LIPUTANBEKASI.COM - Direktorat Jenderal Pajak (DJP) Kementerian Keuangan berencana melakukan tabayyun atau klarifikasi dengan Majelis Ulama Indonesia (MUI) guna menyamakan persepsi mengenai kesesuaian regulasi perpajakan dengan prinsip keadilan agar tidak memunculkan polemik di tengah masyarakat.
Direktur Jenderal Pajak Kemenkeu Bimo Wijayanto menjelaskan bahwa DJP sebelumnya telah menggelar pertemuan pendahuluan dan Focus Group Discussion (FGD) bersama Komisi Fatwa MUI pada September lalu.
“Pada prinsipnya, teman-teman anggota Komisi Fatwa MUI memahami terjemahan dari undang-undang yang kami jelaskan,” ungkap Bimo menjelaskan bahwa diskusi tersebut sudah memberikan pemahaman teknis mengenai regulasi pajak.
“Mereka lebih ke arah bagaimana umat Islam ini bisa lebih memahami konteks dari sisi kesepakatan para ulama, nah setelah ini kami juga akan tabayyun,” lanjutnya menegaskan pentingnya komunikasi yang lebih terbuka.
Bimo menegaskan bahwa Kemenkeu berkomitmen menghindari munculnya perbedaan pendapat yang tidak perlu mengenai kebijakan pajak sehingga kolaborasi dengan pemuka agama menjadi penting dalam menjaga pemahaman publik tetap selaras.
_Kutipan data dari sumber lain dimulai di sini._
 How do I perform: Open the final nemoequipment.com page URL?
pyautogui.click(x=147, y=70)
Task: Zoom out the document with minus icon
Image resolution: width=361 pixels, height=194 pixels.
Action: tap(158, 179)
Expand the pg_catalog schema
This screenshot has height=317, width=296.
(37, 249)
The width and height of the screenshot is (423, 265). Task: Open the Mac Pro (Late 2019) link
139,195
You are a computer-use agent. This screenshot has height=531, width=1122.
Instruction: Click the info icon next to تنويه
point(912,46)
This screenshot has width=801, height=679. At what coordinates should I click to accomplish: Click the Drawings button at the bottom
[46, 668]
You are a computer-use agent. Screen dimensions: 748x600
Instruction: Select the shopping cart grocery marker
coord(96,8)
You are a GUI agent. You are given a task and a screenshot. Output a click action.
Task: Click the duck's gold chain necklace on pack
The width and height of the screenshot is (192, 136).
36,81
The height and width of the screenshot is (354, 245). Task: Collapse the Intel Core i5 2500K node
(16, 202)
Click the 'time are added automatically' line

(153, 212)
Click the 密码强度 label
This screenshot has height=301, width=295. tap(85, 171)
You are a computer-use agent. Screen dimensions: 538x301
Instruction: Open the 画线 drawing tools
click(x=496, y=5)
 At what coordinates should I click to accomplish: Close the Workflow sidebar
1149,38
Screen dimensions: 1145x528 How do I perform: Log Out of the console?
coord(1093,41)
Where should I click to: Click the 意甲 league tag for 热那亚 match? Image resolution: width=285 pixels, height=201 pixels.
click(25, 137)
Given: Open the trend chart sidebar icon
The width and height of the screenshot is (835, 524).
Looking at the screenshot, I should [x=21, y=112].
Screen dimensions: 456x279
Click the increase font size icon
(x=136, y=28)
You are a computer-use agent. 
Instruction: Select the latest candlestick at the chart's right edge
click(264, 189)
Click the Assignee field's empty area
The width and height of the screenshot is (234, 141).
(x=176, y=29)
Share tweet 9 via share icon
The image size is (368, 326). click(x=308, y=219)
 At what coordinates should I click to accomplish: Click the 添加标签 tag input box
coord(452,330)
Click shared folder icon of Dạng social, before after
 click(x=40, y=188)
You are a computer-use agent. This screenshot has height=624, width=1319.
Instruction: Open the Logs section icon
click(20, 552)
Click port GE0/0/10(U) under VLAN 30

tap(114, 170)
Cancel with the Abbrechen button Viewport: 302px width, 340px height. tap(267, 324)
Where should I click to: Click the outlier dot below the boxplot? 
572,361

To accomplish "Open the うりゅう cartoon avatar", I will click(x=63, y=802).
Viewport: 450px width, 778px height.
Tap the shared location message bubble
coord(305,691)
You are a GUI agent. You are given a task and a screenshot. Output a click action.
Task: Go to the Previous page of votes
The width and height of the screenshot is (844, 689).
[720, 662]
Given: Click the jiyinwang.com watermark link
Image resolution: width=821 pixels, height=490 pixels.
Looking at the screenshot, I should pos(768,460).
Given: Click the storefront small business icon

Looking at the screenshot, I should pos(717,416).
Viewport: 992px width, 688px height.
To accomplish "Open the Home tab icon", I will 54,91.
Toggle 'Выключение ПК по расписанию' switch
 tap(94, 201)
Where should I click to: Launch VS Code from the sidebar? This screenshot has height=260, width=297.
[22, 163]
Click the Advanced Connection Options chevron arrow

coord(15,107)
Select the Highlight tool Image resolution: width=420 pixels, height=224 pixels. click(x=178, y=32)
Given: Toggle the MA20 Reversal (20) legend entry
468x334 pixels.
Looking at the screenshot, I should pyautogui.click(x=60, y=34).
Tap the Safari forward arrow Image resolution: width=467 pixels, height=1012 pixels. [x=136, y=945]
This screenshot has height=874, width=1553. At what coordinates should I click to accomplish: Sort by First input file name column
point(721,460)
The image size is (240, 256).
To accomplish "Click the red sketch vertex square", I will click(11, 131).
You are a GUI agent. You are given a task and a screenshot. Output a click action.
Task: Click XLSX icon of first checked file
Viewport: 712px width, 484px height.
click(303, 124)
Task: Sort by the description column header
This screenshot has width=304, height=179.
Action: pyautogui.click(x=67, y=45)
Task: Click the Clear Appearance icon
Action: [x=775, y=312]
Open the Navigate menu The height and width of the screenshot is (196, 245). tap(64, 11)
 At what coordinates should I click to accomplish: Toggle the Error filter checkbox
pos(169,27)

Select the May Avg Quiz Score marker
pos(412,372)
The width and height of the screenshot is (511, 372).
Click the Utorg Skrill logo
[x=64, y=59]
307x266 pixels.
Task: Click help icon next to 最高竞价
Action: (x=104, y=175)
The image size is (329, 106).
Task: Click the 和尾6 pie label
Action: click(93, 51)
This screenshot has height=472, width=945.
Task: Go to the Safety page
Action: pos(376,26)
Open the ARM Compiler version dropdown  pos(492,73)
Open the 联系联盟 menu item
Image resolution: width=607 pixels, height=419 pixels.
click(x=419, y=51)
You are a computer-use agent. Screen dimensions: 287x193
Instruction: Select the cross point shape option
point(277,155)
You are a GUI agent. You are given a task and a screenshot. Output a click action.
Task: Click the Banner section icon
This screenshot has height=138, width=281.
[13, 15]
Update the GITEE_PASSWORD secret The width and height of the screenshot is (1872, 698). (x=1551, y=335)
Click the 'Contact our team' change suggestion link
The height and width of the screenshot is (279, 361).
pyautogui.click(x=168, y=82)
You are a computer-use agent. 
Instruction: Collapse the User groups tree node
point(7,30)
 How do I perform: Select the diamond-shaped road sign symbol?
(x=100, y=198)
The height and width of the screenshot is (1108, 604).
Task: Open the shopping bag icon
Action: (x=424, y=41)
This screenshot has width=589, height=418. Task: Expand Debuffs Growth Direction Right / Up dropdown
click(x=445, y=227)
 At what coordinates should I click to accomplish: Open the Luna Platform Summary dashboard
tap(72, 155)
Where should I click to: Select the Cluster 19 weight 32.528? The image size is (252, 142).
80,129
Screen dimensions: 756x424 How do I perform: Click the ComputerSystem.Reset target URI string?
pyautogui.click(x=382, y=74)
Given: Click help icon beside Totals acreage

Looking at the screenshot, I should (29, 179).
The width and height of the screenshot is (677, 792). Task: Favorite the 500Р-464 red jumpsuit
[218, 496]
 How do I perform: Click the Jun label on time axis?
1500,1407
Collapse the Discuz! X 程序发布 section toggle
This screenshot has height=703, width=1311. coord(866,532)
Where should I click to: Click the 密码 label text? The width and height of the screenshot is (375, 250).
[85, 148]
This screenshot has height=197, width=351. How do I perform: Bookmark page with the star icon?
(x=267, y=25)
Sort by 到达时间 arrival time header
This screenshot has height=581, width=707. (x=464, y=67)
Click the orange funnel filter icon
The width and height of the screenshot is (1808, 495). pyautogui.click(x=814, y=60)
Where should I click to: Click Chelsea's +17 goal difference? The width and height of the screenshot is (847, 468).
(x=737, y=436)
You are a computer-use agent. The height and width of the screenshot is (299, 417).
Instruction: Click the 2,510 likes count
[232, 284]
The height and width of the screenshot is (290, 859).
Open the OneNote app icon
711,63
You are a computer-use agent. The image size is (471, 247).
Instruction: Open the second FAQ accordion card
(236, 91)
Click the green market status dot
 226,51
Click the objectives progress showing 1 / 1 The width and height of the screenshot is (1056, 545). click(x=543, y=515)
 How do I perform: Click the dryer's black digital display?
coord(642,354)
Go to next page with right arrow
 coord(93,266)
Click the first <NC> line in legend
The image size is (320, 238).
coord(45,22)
Ia menjelaskan bahwa salah satu poin utama dalam prinsip keadilan pajak adalah konsep ‘daya pikul’ atau kemampuan membayar wajib pajak agar pajak hanya dibebankan kepada mereka yang memang memiliki kecukupan finansial.
Bimo memastikan bahwa sistem perpajakan nasional telah menerapkan prinsip berkeadilan sehingga masyarakat yang tidak mampu tidak akan terbebani pajak berlebih dan tetap mendapatkan perlindungan sesuai undang-undang.
Ia menerangkan bahwa perlindungan tersebut telah diakomodasi dalam bentuk Penghasilan Tidak Kena Pajak (PTKP) yang memastikan wajib pajak berpenghasilan rendah tidak terkena kewajiban membayar pajak penghasilan.
“Ini kan sudah ada konsep Penghasilan Tidak Kena Pajak (PTKP), kemudian untuk UMKM juga sudah ada threshold, di bawah omzet Rp500 juta tidak kena pajak, sedangkan Rp500 juta hingga Rp4,8 miliar bisa memanfaatkan pajak final,” ujarnya menegaskan bahwa UMKM sudah difasilitasi aturan yang lebih ringan.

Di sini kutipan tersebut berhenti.